No One Cares What You Were Hired To Do

resumeWriting a resume is hard. Trying to recap an entire career lifetime down to one or two pages that will convey that you are the right candidate and in a way that someone will actually read is no easy task. It taxes you emotionally and takes a lot of time.

Trying to describe a job in which you now see as “just what I do” becomes more than a hurdle, it becomes a mountain to climb with a pebble in your shoe. Too often, people revert to job descriptions to fill in the blank:

• Reconciles bank statements by comparing statements with general ledger.
• Verifies financial reports by running performance analysis software program.
• Protects organization’s value by keeping information confidential.
• Work with executive leadership to keep current on organizational financials.

And what is wrong with this? It accurately describes what you do so why would I have a problem with this? A few reasons:

It only tells the reader what you were hired to do – not what you really did.
Just because you were hired to do something doesn’t mean you did it.
Even if you did what you were hired to do, it doesn’t mean you did it well.

In other words, it is not selling you and that is the point of your resume: to sell you. It may be one or two pages, but your resume should not be a cheap cliff notes version of your career.

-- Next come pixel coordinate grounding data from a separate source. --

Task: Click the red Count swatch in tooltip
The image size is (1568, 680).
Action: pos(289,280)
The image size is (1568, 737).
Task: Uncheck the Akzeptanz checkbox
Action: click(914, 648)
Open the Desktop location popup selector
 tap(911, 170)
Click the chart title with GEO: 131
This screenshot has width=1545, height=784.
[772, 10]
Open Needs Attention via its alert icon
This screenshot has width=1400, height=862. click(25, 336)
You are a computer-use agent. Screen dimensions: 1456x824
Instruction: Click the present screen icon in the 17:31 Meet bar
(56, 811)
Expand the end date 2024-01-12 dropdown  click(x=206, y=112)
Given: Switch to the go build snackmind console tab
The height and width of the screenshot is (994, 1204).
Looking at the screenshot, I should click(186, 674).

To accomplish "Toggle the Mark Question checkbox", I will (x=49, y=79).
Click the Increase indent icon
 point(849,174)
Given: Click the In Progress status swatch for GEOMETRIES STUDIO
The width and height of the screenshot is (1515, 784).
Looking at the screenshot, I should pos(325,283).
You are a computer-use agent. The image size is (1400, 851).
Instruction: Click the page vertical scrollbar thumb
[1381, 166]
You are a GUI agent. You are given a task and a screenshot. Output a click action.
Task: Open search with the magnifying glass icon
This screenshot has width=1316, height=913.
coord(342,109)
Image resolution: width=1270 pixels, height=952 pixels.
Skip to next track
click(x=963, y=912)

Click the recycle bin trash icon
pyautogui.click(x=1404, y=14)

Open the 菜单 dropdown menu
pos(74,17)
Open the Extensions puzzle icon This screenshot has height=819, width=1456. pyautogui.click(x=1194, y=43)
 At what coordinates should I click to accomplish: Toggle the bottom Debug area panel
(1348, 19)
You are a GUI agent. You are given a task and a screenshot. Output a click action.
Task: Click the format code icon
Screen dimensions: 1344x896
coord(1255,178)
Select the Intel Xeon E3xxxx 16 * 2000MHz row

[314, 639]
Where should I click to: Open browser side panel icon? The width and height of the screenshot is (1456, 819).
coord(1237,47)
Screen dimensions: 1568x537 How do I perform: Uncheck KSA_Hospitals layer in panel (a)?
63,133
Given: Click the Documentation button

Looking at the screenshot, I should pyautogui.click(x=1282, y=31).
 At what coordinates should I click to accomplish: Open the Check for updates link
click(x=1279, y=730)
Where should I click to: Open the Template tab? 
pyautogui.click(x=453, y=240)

How, then, do you take what you were hired to do and turn it into what you did? Through a series of questions:

Who did you work for?
How did you work with them?
What did you do?
How did you do it?
Who received value?
What was the value?

Not all of these questions will be answered in each bullet point; however, including value is the most important factor. The other questions help create demonstrative statements.

Looking at the bullet points above and having a conversation about what you really do, we can recreate into more impactful statements:

• Serve as an instrumental Principal and liaison with executive leadership by assessing and communicating current standing, options and opportunities to meet short and long term organizational goals.
• Depended upon by executive leadership to maintain meticulous records, processes and capitalize on opportunities to decrease expenses and maintain adherence to budgets.
• Maintain high degree of confidentiality in having access to all salary and bonus information for every member of the organization.

These bullet points tell a much more confident story of your value and gives a sense of how you do what you do.

Do not sell yourself short, no matter what you did there was a reason. You added value in every aspect of your position – your job is to tell that story so the reader can see you as the ideal candidate.